In the second half, Boca came further forward, Racing sat slightly deeper, but still found themselves under little pressure. Leandro Gracián, understudy rather than partner on this ocassion for Juan Román Riquelme, wasn’t having his best day, whilst Neri Cardozo was making two mistakes for each good bit of play he was involved in. Racing, without ever managing the domination of the first half, actually looked comfortable. This, though, is Racing, and somehow you just knew it couldn’t last. Even Racing fans, though, must have been staring in disbelief at how cruelly this match was snatched away from them.
With 13 minutes of the 90 remaining, Pablo Ledesma sent a cross into the Racing penalty box. Boca substitute Cristán Chávez sprung Racing’s offside trap and controlled the ball perfectly – but, clearly to everyone watching, with his hand. He cut the ball back for Gabriel Paletta to stick it into the net, but it was obvious the goal wasn’t going to stand. Except that referee Carlos Maglio did allow it. Unable to comprehend how two of the three points had been taken from them, Racing were a bundle of nerves for the remainder of the game. That was most clearly manifested when, in the 85th minute, Shaffer was sent off for headbutting Boca’s young debutant Ricardo Noir.
It was Noir who was to have the last laugh, though. Paletta’s goal wasn’t to be the last moment of controversy in the match, because the referee raised a few eyebrows as he played no fewer than five minutes of time added on. It was in the last of those, with virtually the very last touch of a match his team didn’t deserve to win, that the youngster won it. Taking the ball in the area, he hit a left-footed shot across the goal. It was perfectly placed, and José Martínez Gullota in the Racing goal didn’t stand a chance.

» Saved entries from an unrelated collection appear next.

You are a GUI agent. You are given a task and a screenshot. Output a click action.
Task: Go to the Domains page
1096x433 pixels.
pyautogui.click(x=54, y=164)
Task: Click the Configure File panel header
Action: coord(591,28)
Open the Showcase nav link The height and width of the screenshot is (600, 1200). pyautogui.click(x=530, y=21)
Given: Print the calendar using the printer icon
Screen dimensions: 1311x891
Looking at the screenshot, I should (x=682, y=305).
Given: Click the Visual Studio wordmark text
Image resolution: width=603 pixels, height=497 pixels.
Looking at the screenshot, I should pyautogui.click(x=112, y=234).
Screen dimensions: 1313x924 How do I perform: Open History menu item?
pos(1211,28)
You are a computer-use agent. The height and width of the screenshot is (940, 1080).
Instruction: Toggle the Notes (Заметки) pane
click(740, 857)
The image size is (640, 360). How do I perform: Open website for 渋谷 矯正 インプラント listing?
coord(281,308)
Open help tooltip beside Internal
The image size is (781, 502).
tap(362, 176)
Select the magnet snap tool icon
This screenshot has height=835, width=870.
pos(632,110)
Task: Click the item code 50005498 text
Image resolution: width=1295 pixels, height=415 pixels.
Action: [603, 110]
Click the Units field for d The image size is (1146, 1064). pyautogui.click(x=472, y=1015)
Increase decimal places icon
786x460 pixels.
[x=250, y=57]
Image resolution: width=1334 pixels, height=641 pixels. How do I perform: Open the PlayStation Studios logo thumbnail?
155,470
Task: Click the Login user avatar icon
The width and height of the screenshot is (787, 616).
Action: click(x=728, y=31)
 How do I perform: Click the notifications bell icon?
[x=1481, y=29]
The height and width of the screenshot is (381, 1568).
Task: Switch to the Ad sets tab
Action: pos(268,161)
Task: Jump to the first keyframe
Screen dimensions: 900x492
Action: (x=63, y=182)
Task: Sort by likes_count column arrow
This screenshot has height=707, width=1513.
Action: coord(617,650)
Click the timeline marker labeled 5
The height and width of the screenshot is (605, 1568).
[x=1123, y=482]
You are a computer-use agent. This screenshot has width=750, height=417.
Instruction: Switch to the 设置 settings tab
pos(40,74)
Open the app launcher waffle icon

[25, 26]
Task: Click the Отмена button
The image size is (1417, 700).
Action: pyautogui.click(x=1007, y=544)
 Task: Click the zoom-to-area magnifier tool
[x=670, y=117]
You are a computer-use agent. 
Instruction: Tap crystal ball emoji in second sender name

Juan Manuel Llop has undeniably improved the play of this Racing team, but still they can’t so much as buy a win. Central play Arsenal later in the day, and if they can contrive to win, La Academia will be a long way off the place. One of Argentina’s Big Five, almost certainly, will be playing in the relegation playoffs in a couple of months. And if their luck continues this badly, it could well be a winter of discontent in El Cilindro.